Long queues formed at petrol stations in some Nigerian cities on Tuesday after a key oil workers union ordered a three-day strike to demand better conditions and road repairs.

The strike, which saw tanker drivers refuse to deliver petrol in Africa's largest oil producer, led to panic buying in major cities, including the economic capital Lagos and the main northern city of Kano.

In the nation's capital Abuja, many petrol stations closed while those that remained open saw long lines.

"Right now, tanker drivers are not lifting from the depots," Tokunbo Korodo, a senior official of the National Union of Petroleum and Natural Gas Workers (NUPENG), which represents blue-collar workers.

It was unclear whether filling stations that closed were out of fuel or if they were conserving in case the strike continues, which often occurs.

NUPENG includes tanker drivers who transport fuel across Africa's most populous nation of some 160 million people.

Korodo however said crude oil exports were not affected by the strike. Its members are not directly involved in that sector of the industry.

He said the union launched the three-day strike on Monday to compel oil firms to stop the "exploitation of Nigerian workers under the guise of casual workers".

The union alleges Nigerians working for multi-national oil firms, including Shell, Chevron, ExxonMobil, Total and Agip, were employed on a part-time basis and paid poorly without proper benefits.

A spokesman for Shell, Nigeria's largest producer, told AFP that the company does not discriminate between local and expatriate staff, but declined to provide further details on the dispute.

A spokesman for the labour ministry declined to comment.

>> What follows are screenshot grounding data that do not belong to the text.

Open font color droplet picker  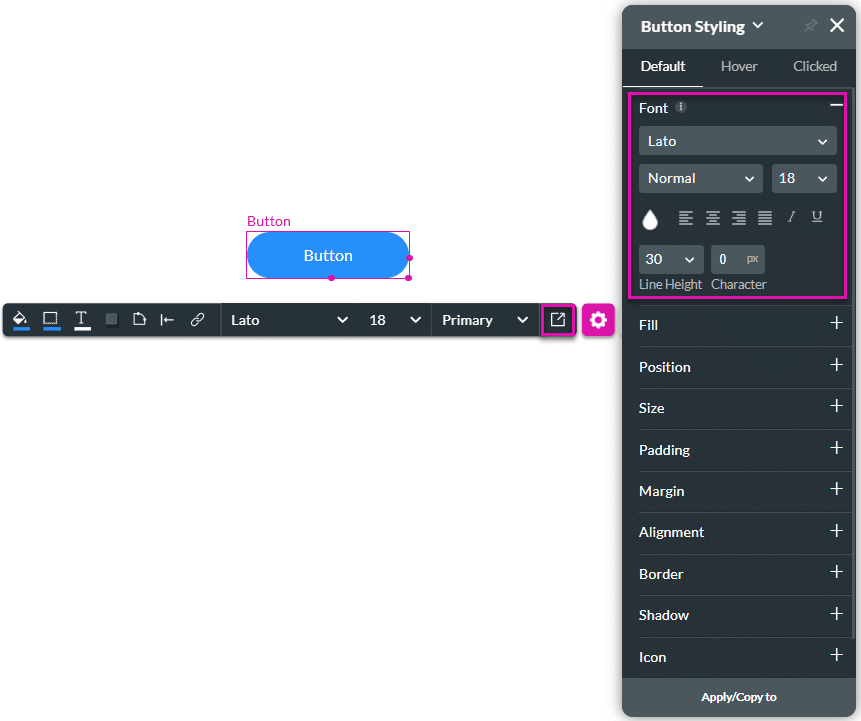coord(650,219)
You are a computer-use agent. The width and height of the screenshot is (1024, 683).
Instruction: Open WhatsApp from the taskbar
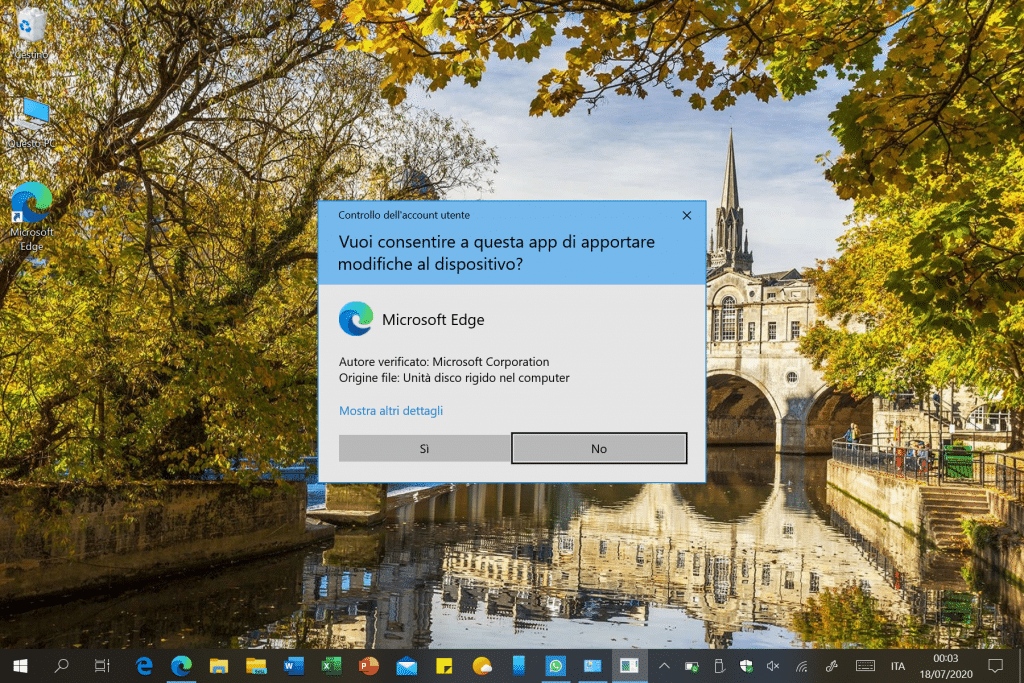[x=556, y=665]
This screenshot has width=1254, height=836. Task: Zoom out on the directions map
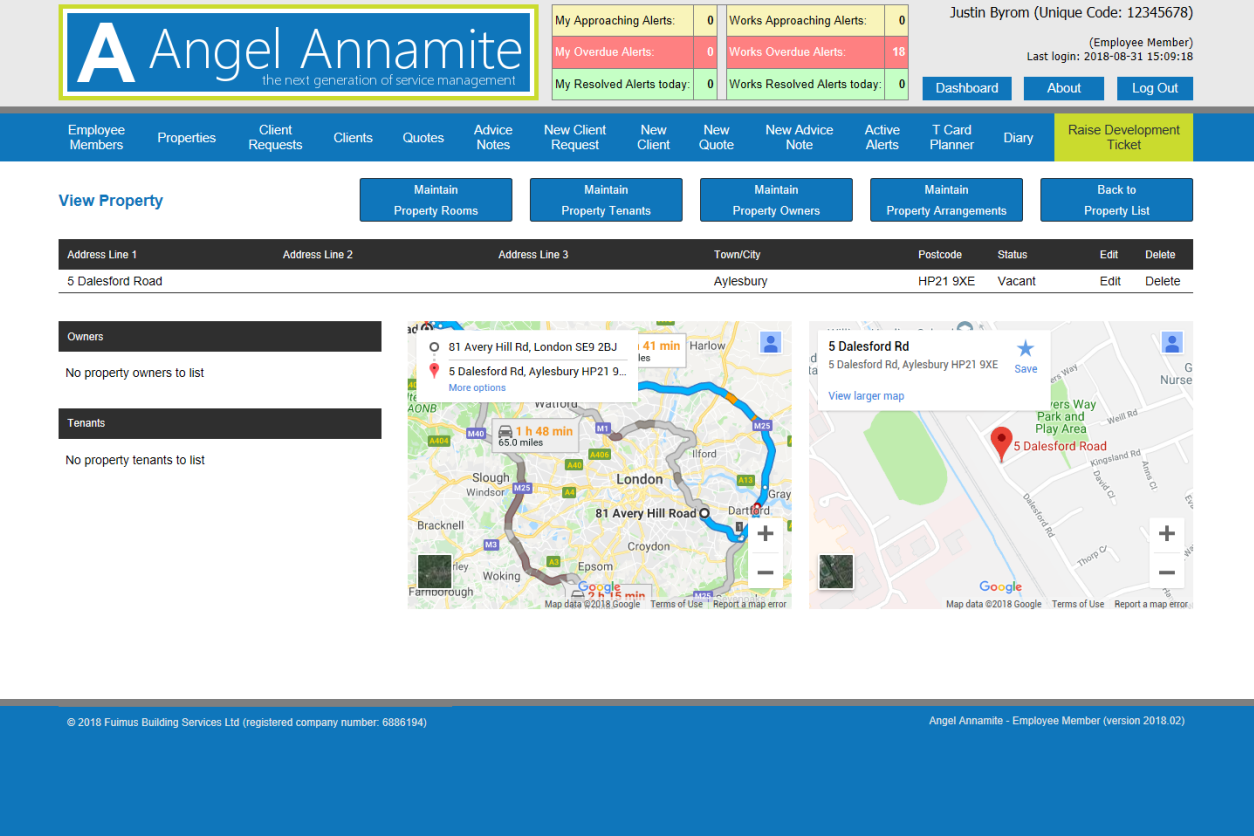click(765, 572)
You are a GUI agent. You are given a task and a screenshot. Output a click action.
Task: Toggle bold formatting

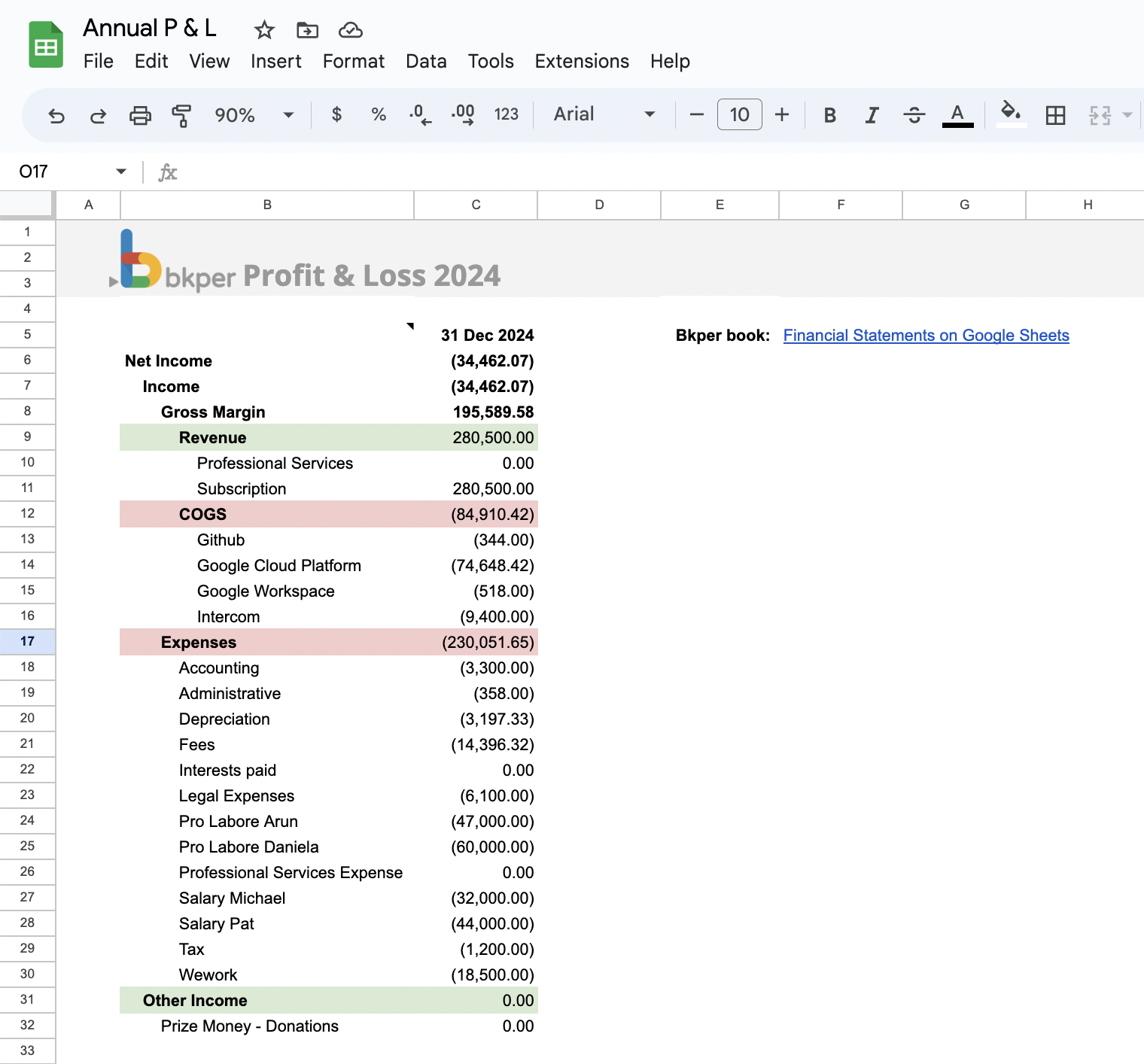(829, 114)
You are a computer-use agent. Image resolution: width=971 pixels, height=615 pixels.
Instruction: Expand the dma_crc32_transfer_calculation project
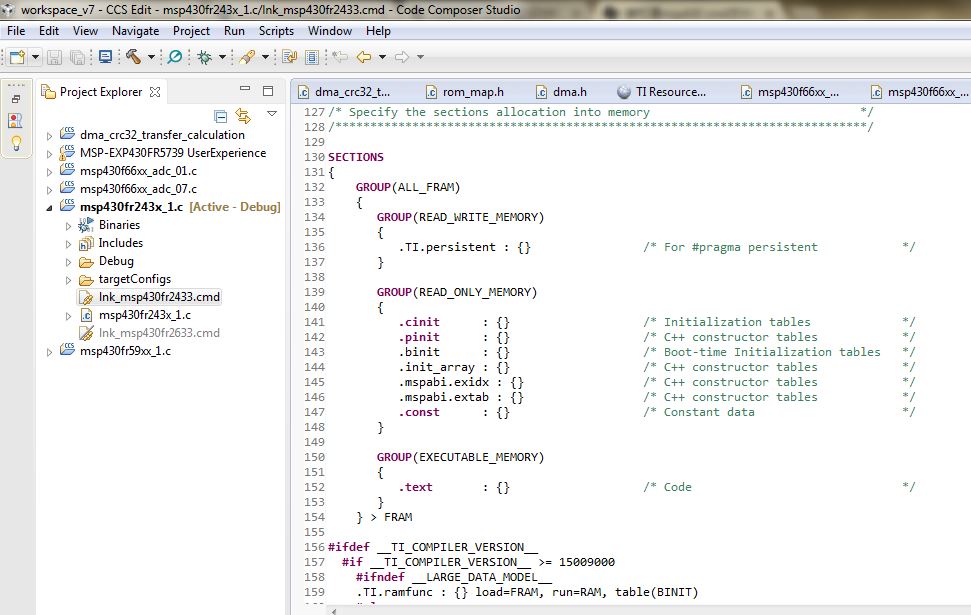(x=51, y=135)
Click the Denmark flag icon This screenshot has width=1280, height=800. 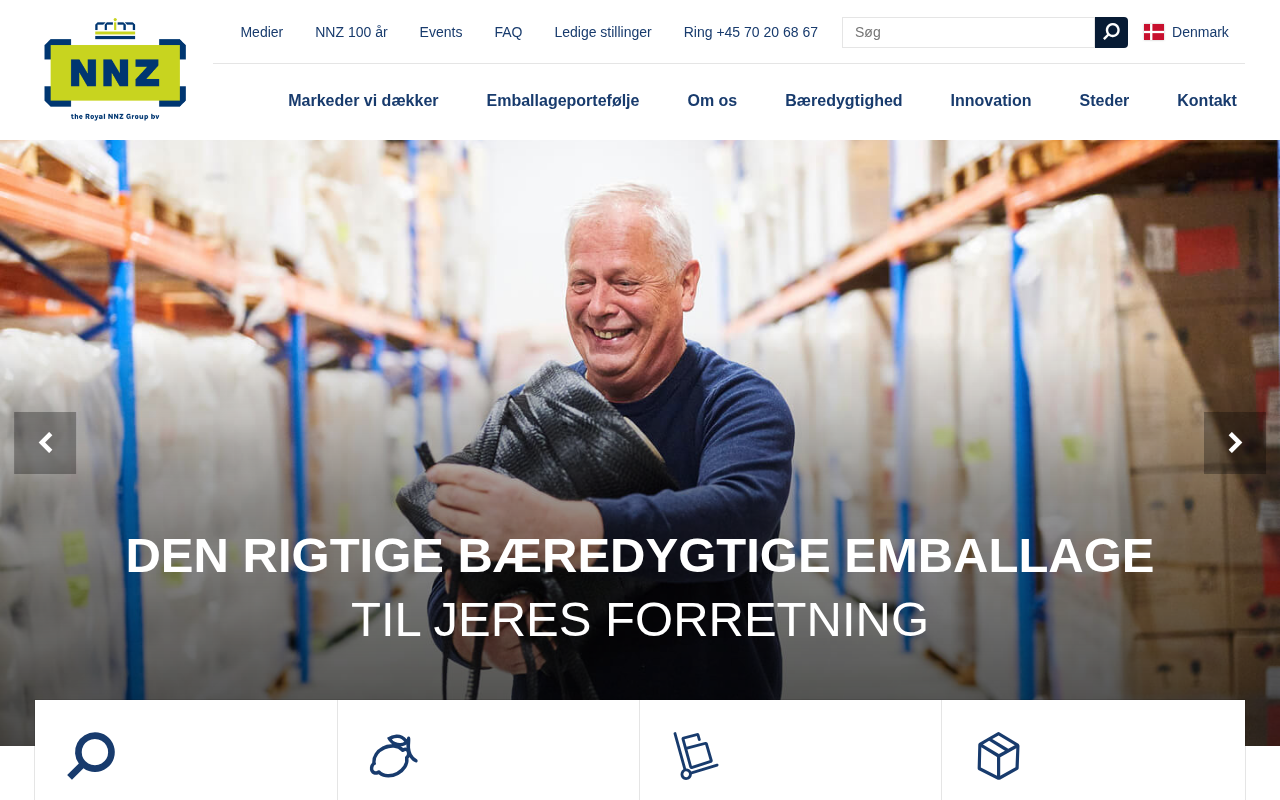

Korodo said "we also want government to repair all the bad roads in the country. Our members are dying daily because of the poor condition of the roads."

Nigeria's infrastructure remains badly underdeveloped despite its oil wealth, including poor roads and a lack of steady electricity.

The country imports much of its fuel due to a lack of refining capacity.

Korodo said the union has begun fresh talks with government and oil companies to end the standoff.

"If nothing positive comes out of the latest efforts, we may be compelled to extend the strike beyond Wednesday," he warned.

The majority of Nigerians live on less than $1 per day while corruption is rife, often triggering social tensions and unrest.

Polytechnic teachers have been on strike for the past two months over pay in the country, while lecturers in state-run universities also began an indefinite strike on Monday.